__Your assignment__.
Only one portion of the data is to be written out: from the line bearing "Opinión (298, 17)" through the line bearing "Suscribirse (50, 789)". Write it exactly as it appears.

__Data__.
[Start of Attachment]

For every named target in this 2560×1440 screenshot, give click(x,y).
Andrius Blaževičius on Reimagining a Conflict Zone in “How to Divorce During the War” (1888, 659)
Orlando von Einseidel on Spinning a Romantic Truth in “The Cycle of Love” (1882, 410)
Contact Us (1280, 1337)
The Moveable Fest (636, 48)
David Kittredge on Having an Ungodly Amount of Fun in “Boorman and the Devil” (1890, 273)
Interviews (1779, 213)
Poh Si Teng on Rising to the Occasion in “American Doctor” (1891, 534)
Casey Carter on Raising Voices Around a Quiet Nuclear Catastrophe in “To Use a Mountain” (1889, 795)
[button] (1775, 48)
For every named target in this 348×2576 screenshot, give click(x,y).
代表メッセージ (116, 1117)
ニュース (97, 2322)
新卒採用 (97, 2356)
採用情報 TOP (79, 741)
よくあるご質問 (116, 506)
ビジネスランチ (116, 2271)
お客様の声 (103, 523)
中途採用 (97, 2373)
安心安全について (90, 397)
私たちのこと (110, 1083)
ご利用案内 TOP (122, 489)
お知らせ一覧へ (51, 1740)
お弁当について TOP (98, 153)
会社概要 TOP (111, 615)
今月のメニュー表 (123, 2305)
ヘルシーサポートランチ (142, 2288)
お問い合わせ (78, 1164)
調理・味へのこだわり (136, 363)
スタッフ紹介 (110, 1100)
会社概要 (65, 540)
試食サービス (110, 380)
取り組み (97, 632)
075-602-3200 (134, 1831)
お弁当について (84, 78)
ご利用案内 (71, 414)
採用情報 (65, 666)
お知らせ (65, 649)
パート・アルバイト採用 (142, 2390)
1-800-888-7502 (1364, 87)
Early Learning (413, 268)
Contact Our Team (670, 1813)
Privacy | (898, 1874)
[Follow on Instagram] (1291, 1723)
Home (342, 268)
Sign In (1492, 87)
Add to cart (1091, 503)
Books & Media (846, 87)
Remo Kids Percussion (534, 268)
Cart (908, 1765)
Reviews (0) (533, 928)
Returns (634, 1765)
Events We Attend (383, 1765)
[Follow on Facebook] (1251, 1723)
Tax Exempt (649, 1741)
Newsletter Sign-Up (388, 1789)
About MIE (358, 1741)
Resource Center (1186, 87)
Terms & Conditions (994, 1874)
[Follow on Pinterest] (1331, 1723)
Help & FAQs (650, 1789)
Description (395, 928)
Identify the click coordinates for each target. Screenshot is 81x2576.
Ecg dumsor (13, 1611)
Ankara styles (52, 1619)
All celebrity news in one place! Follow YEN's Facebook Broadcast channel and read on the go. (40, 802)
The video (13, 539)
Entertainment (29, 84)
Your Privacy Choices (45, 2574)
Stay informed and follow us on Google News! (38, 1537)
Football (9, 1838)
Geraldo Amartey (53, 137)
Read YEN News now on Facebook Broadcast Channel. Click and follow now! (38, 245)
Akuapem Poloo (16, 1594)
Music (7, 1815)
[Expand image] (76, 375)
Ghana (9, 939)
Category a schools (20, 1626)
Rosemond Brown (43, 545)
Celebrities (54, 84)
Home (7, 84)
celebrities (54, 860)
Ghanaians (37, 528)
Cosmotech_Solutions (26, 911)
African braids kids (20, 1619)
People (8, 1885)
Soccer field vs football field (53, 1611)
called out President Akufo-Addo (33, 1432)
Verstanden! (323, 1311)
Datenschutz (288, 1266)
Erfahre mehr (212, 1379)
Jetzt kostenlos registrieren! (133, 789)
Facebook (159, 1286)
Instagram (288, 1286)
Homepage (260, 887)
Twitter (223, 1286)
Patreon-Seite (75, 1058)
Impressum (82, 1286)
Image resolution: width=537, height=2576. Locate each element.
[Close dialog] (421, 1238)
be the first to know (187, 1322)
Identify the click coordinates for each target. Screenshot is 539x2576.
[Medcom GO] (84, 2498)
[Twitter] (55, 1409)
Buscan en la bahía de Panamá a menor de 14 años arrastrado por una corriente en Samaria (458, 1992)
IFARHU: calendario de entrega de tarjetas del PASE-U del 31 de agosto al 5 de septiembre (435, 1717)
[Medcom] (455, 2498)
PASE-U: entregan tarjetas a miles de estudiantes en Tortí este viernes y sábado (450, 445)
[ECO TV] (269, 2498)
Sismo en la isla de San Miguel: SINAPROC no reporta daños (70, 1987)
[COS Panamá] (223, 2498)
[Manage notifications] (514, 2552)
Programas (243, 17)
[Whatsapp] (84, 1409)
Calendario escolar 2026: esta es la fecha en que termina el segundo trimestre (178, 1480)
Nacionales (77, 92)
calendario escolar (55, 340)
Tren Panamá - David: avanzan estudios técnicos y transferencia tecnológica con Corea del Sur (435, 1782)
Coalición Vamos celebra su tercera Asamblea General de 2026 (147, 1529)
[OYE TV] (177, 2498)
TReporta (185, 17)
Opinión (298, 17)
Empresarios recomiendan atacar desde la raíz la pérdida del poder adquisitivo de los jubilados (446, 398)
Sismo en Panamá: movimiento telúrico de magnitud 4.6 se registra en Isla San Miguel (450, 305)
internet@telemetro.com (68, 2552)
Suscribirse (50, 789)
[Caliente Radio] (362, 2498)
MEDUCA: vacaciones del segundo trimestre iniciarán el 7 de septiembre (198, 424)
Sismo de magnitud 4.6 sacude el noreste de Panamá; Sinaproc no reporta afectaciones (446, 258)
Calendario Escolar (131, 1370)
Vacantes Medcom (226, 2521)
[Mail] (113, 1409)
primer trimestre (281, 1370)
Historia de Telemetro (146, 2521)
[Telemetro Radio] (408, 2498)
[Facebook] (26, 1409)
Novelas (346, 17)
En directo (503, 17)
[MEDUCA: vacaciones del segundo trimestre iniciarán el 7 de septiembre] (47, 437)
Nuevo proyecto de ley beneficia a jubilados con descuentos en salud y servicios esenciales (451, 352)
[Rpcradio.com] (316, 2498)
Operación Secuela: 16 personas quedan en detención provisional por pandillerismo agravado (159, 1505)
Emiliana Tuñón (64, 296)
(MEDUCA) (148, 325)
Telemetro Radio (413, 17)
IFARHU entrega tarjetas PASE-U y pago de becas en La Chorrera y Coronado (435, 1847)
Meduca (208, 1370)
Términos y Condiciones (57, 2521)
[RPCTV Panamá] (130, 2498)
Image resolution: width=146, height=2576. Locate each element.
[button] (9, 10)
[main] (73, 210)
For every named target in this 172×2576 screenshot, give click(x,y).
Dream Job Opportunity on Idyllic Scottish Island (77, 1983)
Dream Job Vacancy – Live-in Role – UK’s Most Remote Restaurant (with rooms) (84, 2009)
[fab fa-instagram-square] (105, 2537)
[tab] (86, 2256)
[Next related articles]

[End of Attachment]

__Task answer__.
Opinión (298, 17)
Empresarios recomiendan atacar desde la raíz la pérdida del poder adquisitivo de los jubilados (446, 398)
Sismo en Panamá: movimiento telúrico de magnitud 4.6 se registra en Isla San Miguel (450, 305)
internet@telemetro.com (68, 2552)
Suscribirse (50, 789)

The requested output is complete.